Like all good things, it came to an end. I NEEDED something to break up the monotony and give me a clear head. What did I decide to do? Naturally like everyone says, the answer was to take a hike. My “can do” attitude put me on the fast track to planning a section hike of the New Jersey Appalachian Trail.
It went terribly, I had a fifty-pound pack, food packed in Tupperware, no water filter, and no idea how to get to the trailhead. I never even actually made it onto the AT, I found a trail that Google told me would connect with the Appalachian Trail but never did, so I hike until dark and then called my ride to get me. From there though my love for hiking and the trail was born.

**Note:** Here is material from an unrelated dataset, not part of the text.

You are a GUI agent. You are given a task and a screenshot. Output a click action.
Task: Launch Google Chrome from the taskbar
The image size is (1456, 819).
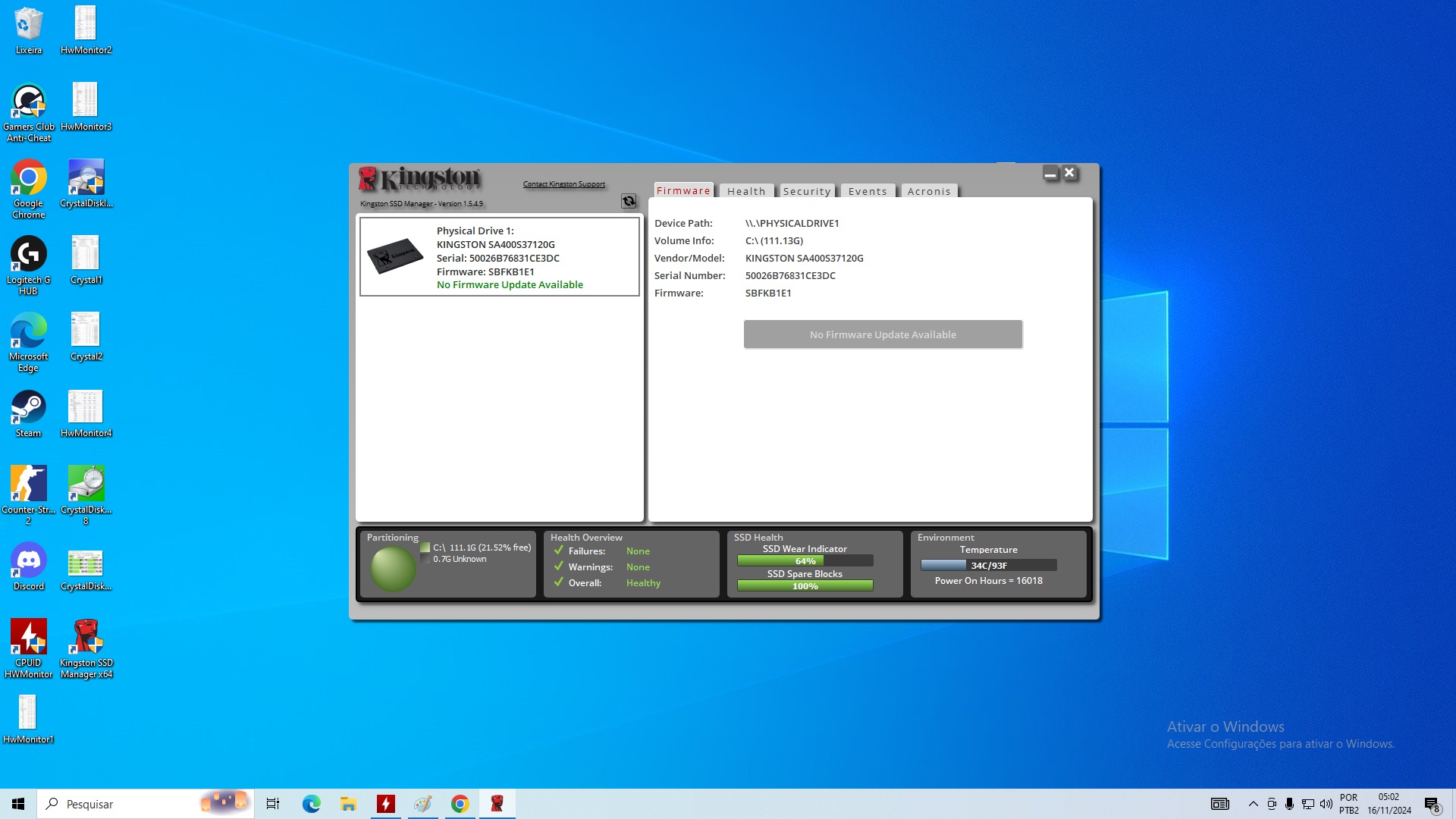460,804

Now that the hiking bug had bitten me, we can hop back in the time machine and move forward a year. I was ready to attempt a thru hike. It was July, I was headed Southbound, my pack was heavy, and my head was high. It was my younger sister, my girlfriend, and I headed to Baxter State Park in Maine. The first day I was there I went to the top of Mt.Katahdin to start my thru hike and after eight grueling hours I was back on the ground and ready to hit the trail in the morning.

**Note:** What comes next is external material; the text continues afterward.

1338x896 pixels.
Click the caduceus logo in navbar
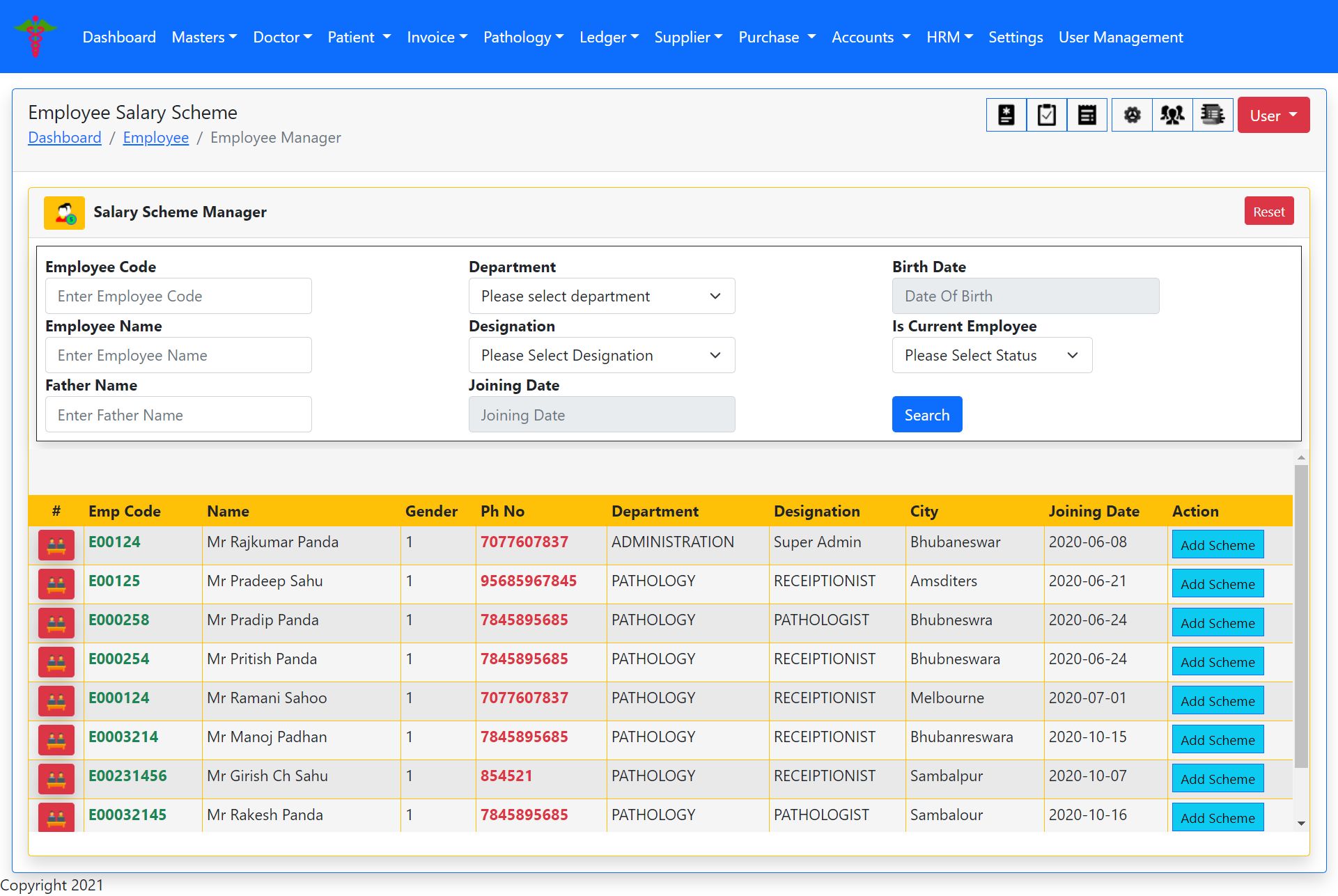35,36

That’s when shit got serious!
Unbeknownst to me my girlfriend was a bit crazier than I thought and decided she wasn’t going to let me go. You may be asking yourself how could someone just keep you from doing something that means so much to you by saying you can’t go. Basically my little sister was held hostage. She made comments like “You’re not stepping foot on that trail without me (Meanwhile she had no gear or anything)” “If you go, I’m going with you”. Throw in some extreme water works and you get the picture. She was willing to leave my 16-year-old sister in Maine with the car and no money, whether these threats were legitimate or not I had to go home. Months of planning for a six month thru hike and it lasted only one day.
Now with the inspiration of sweet defeat, regret, and disappointment, I’m ready for my 2014 NOBO hike of the Appalachian Trail. And yes I’m taking a train to avoid any issues! Ever since then it’s been gnawing at me, filling me with depressing thoughts of not being able to accomplish anything, but most importantly providing me with the greatest motivation of all. Sometimes shit storms like my first attempt are blessings in disguise. I’ve gotten a boatload of better experience, fine tuned my gear like a science, and have had time to also mentally prepare for this journey. So to describe myself now, I am a 21-year-old bearded adventurer, still slinging coffee for trail money, and future 2014 thru hiker of this beautiful thing called the Appalachian Trail!